Vamos a ver. El advenimiento de los Reyes Magos está sacado del
Evangelio de Mateo sin que ninguno de los restantes componentes
bíblicos se marque la más mínima alusión al respecto. Pese a la
devoción que mantengo conviene remarcarlo ahora que todo está en
solfa. La realidad es que en la reseña que da origen a la tradición
aún vigente gracias a Dios no se especifica el nombre de los monarcas
que se acercaron a honrar el nacimiento de Jesús ni consta que se
tratase de reyes ni tampoco que fueran tres. Algunos dibujos muestran
cuatro en realidad y ciertas confesiones se decantan por el mismo
números que apóstoles hubo.
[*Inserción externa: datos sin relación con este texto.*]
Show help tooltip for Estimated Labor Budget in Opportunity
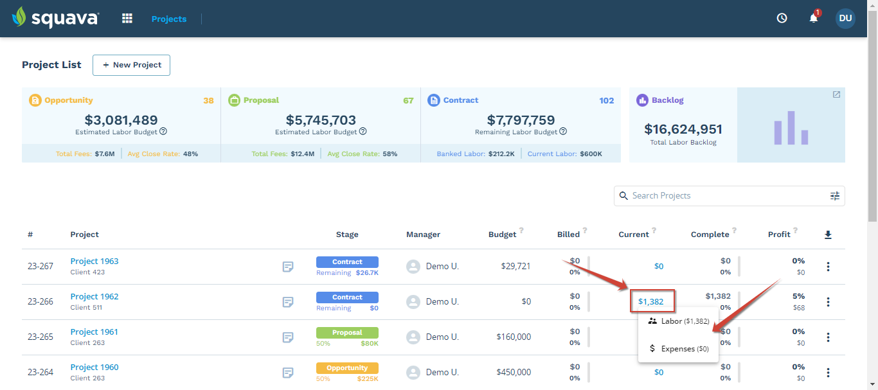 (163, 132)
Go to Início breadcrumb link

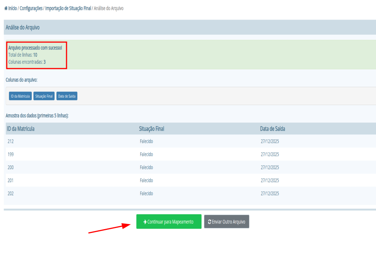(x=12, y=8)
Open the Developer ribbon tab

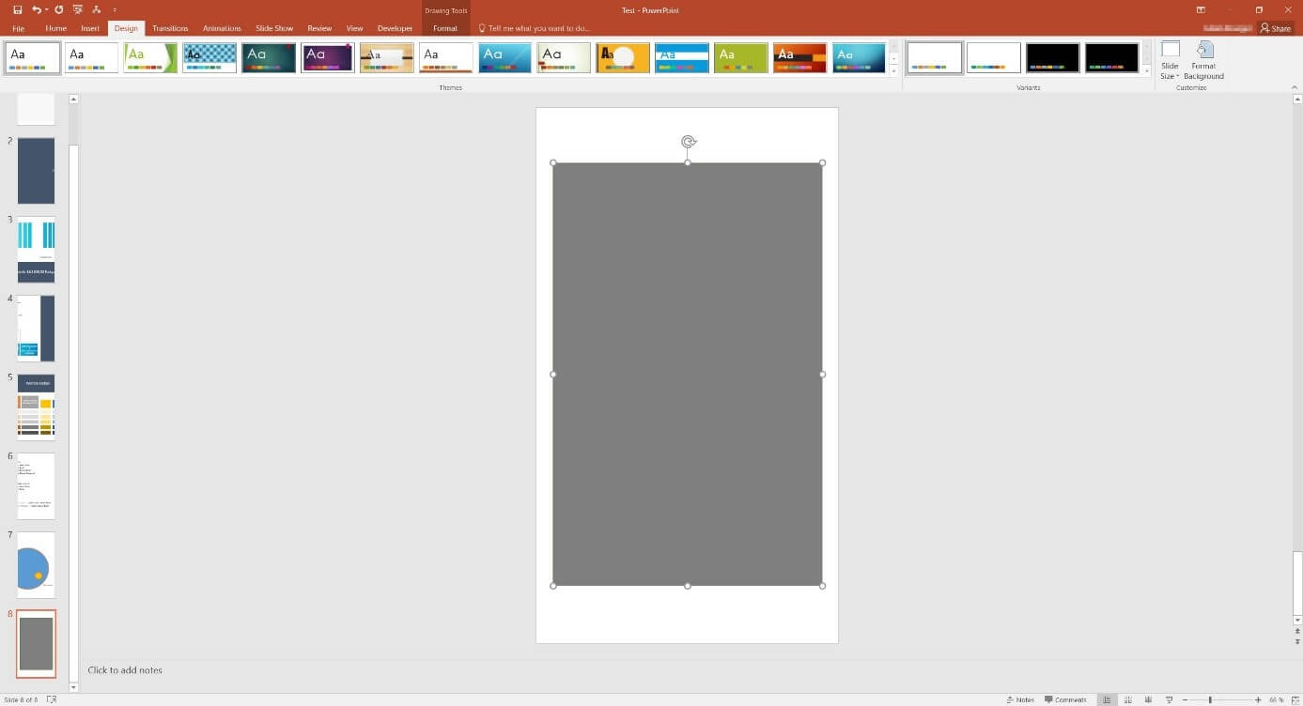click(395, 27)
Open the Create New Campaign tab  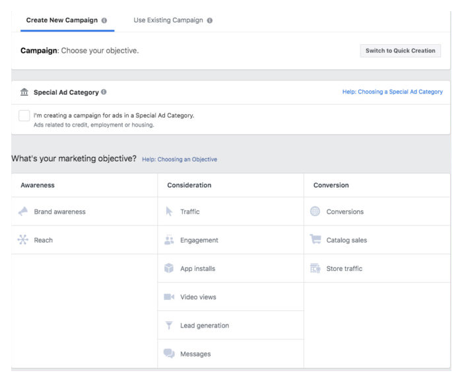pos(62,20)
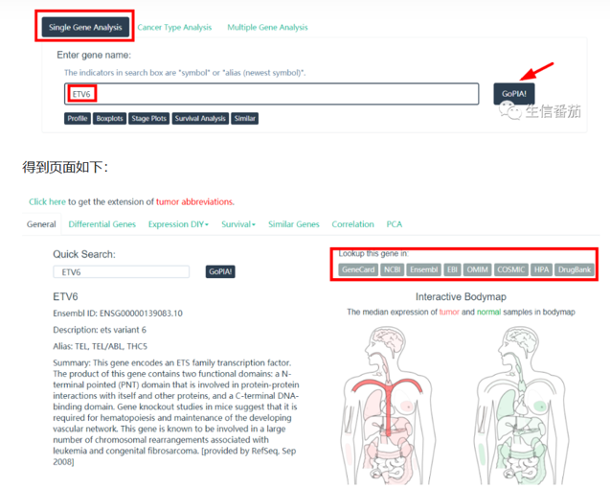This screenshot has height=488, width=610.
Task: Switch to the PCA tab
Action: [x=395, y=224]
En fin, lo único que le hacía falta a las
cabalgatas de este año donde, en algunas, Melchor, Gaspar y Baltasar
se concentran en la misma carroza, de pie, sin caramelos que valgan e
incluso con mascarillas. Ni que decir tiene que cuando lleguen al
pesebre el niño percibirá claramente que su vida, una fiesta desde
luego, no va a resultar.
Ni la suya ni, en comunión con ella, la nuestra. Los creyentes en
las vacunas no saben ya a estas alturas qué pensar. El que se siga
haciendo recuento exhaustivo de contagios cuando la variante ómicron
ha traído bastante menos mortalidad que la gripe de hace un par de
años alimenta la tesis de que fabricantes de Pzifer y compañía están
jugando la partida a su antojo. Los mensajes que circulan sobre el
secretismo de las instituciones alrededor de los contratos firmados se
han hecho virales volviendo loco al más pintado. Y las contradicciones
entre las medidas tomadas en los diferentes territorios para hacer
frente al bicho, no digamos. A nada de las elecciones en Francia, los
actos propios de un acontecimiento así quedaron en principio fuera de
las restricciones vigentes por lo que una serie de artistas anunciaron
que transformarán sus conciertos en mítines. No sería de extrañar que
aprovecharan la confusión para pedirle a los reyes guitarras y baterías a granel pese a las fugaces visitas de los magos. Pero Macron, si le llaman majestad, se las consigue.